Preheat oven to 400 degrees. Line two muffin tins with paper liners; this recipe yields 18 muffins.

Make the streusel: in a medium bowl, combine flour, brown sugar, cinnamon, and allspice. Cut in butter until the mixture looks like coarse crumbs; stir in pecans and oats; set aside.

For the muffins: in a large bowl, stir together flour, oats, sugar, baking powder, salt, cinnamon, and allspice. Make a well in the center.

In a small bowl, whisk together egg, milk, and cooking oil. Pour into the well in the dry mixture and stir until just combined, then add pecans and stir until no dry streaks remain.

Using a two-inch cookie scoop, drop scoops of batter into prepared pans, filling about 2/3 to 3/4 full.

Divide streusel mixture among the muffins; I used very generous teaspoonfuls.

Bake for 16-20 minutes, until a cake tester comes out clean. Remove muffins from tins and cool completely on a wire rack.

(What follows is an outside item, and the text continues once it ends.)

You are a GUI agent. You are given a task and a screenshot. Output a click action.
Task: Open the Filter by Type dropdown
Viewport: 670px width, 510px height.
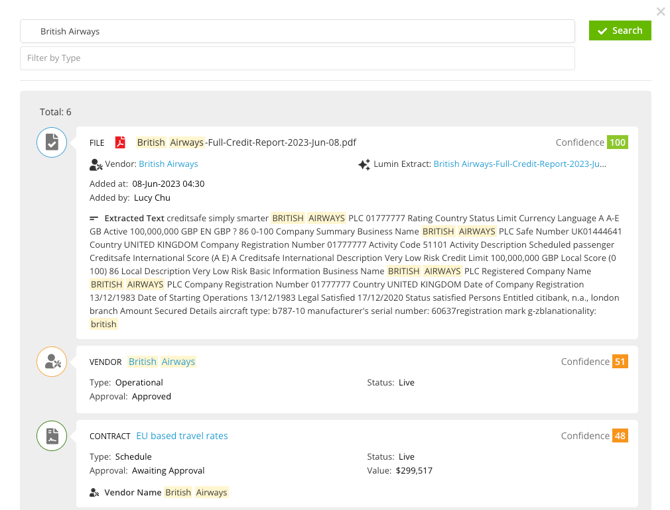(x=297, y=58)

To make the drizzle, combine powdered sugar, cinnamon, and allspice. Add water, one-half teaspoon at a time, mixing well until you reach a medium-thick drizzle consistency. Pour drizzle into a zip-top bag, snip off a corner, and pipe drizzle over muffins.

Store in an airtight container at room temperature for up to three days.